[Collected data entries]
------------------------
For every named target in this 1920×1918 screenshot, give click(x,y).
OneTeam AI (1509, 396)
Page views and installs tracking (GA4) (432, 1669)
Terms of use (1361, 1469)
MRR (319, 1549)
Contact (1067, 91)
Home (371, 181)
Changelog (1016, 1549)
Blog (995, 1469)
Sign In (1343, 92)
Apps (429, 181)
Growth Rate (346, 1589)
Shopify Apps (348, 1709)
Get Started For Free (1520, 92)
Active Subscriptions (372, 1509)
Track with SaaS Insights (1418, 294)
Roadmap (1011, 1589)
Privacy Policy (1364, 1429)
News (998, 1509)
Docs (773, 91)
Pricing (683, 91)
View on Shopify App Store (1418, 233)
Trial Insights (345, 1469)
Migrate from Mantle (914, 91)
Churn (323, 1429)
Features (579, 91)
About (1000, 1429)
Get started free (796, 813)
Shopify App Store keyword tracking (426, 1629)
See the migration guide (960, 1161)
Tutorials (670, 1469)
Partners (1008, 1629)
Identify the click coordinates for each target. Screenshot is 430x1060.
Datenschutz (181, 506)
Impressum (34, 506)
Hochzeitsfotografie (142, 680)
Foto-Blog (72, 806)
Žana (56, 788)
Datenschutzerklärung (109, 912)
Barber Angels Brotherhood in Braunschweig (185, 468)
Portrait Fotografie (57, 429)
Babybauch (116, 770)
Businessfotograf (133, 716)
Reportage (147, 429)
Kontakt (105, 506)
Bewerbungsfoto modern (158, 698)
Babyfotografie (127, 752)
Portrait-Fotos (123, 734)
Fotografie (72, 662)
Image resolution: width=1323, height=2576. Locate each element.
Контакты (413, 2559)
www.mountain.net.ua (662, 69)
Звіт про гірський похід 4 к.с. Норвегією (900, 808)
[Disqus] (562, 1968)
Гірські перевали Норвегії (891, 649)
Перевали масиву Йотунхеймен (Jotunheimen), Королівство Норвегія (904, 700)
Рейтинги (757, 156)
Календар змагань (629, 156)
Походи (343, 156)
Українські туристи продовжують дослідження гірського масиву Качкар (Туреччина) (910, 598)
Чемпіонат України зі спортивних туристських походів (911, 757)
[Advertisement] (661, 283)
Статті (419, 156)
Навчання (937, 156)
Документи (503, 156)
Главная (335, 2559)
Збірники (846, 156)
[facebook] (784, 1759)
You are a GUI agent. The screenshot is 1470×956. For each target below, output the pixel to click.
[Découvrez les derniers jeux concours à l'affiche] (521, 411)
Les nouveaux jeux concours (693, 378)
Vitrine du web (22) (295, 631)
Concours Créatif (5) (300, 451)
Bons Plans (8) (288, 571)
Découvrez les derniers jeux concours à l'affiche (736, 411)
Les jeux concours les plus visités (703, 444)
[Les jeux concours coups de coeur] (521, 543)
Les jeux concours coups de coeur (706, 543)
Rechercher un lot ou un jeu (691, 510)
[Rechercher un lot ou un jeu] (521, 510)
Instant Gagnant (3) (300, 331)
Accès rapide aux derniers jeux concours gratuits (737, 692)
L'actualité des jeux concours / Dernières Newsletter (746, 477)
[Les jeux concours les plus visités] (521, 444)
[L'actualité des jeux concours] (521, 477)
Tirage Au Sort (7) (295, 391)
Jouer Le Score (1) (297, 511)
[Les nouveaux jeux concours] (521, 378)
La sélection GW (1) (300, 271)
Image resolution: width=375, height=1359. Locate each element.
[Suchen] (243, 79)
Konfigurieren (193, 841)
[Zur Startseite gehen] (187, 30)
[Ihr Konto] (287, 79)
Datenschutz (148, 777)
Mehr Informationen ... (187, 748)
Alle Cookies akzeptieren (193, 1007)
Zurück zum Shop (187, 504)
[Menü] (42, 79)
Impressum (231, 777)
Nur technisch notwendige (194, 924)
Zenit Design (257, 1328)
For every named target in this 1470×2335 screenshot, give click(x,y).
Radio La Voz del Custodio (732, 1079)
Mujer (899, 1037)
------------------------
- Activity -
Exactly the lines from the one containing "Impressum (231, 777)" to the final line of the data, both included, should be printed, and nothing more.

- The answer -
Impressum (231, 777)
Nur technisch notwendige (194, 924)
Zenit Design (257, 1328)
For every named target in this 1470×2335 screenshot, give click(x,y).
Radio La Voz del Custodio (732, 1079)
Mujer (899, 1037)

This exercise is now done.